Perhaps Arum was correct. Perhaps no athlete, not even Wilt Chamberlain, could come into boxing on short notice and expect to take down one of the greatest heavyweights ever, maybe even the very best to ever lace up a pair of gloves. Then again, Arum had been down that path before.

Chamberlain, you see, isn’t the only other non-boxer endowed with such incredible physical ability that a lot of people believed he could return to action deep into middle age. Jim Brown, who won eight NFL rushing titles in his nine seasons with the Cleveland Browns, had been retired for 17 years when he appeared on the cover of the Dec. 12, 1983, issue of Sports Illustrated, wearing a Los Angeles Raiders uniform. The headline read “Jim Brown: Are you serious? A comeback at 47? Hey! You’re just what the boring NFL needs!”
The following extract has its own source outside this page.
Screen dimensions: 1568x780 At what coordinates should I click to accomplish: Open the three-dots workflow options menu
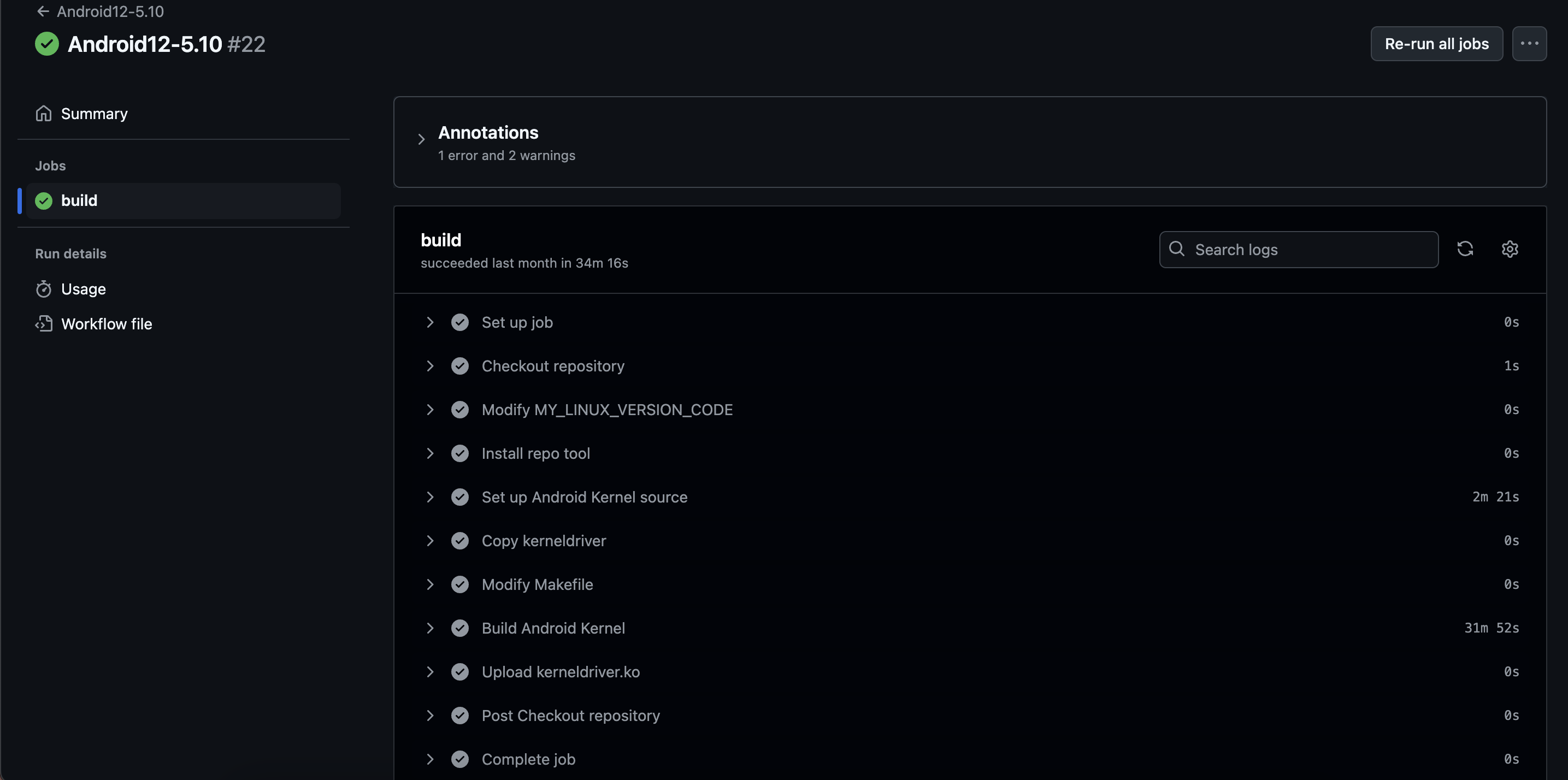tap(1529, 44)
Arum, interestingly, had introduced Brown to Ali after Brown’s final NFL season, in 1965. Arum began promoting boxing matches in 1966, at which point Brown asked the new president of Top Rank if he could arrange a title bout between himself and Ali.
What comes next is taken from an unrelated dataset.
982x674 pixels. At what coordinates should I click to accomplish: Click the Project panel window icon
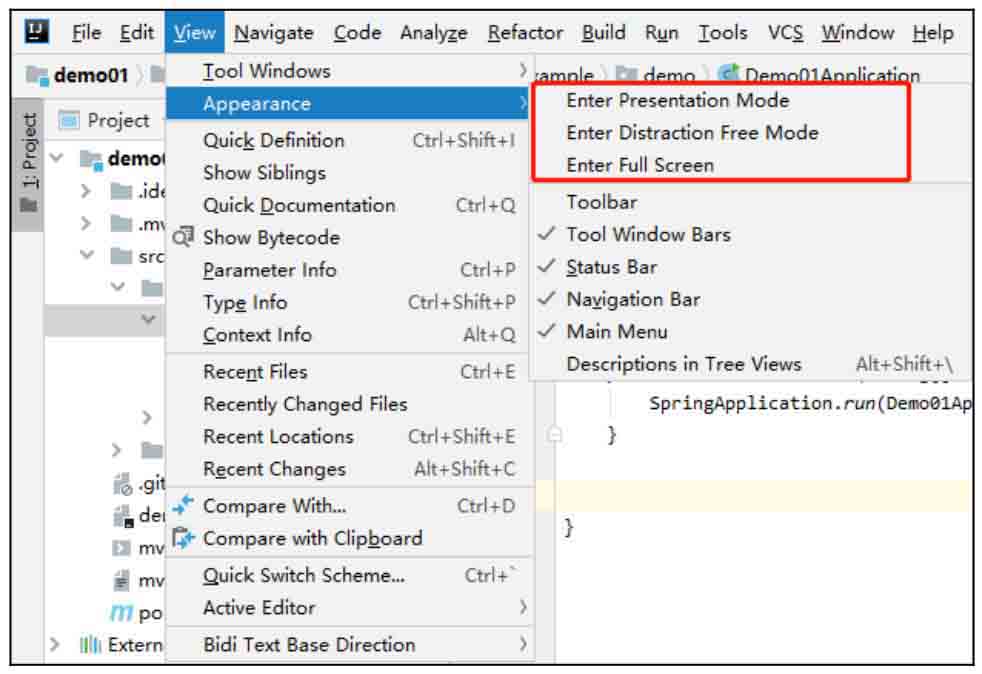[69, 121]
Ali met with Brown at Hyde Park in London, where the champ asked the 6-2, 230-pound football legend to try to hit him, as hard as he could. A perplexed Brown then fired a succession of roundhouse shots for about 30 seconds, all of which Ali easy evaded, while occasionally landing stinging, open-palm slaps.

“Ali kept slapping him in the face, not hard, but hard enough and often enough to make the point that as great an athlete as Jim was, he’d have no change in the ring against Ali,” Arum is quoted as saying in Hauser’s book.

Bottom line: Boxing is not like any other sport. Just as there are great boxers who would be utter failures at football, basketball and baseball, so, too are there great athletes in those sports who would fare better trying to pole-vault across the Grand Canyon than stepping inside the ropes against an elite fighter.

ESPN released its totally arbitrary list of the Top 100 athletes of the 20th century in 1999. Ali got the No. 3 slot, behind only Jordan and Babe Ruth, with some of other boxers listed being Sugar Ray Robinson (No. 24) and Jack Dempsey (52). Chamberlain came in at No. 13, which Hill said is ridiculously low whatever the rating criteria.

Comparing apples to oranges is always an iffy proposition. As superb as Ruth was as a baseball player, can anyone imagine him challenging his contemporary, Dempsey, for the heavyweight championship of the world? It would be as absurd as Dempsey picking up a bat and competing against Ruth in home-run derby.

All that being said, the feeling lingers that Wilt Chamberlain is the one non-boxer who might have held a winning lottery ticket against Ali, or against quite a few pretty good heavyweights, if he could have just landed the right punch at the right time. Yeah, the Big Dipper was that exceptional.

If the fight had come off, we’d probably still be talking about it today. As matter of fact, that’s just what I’m doing now.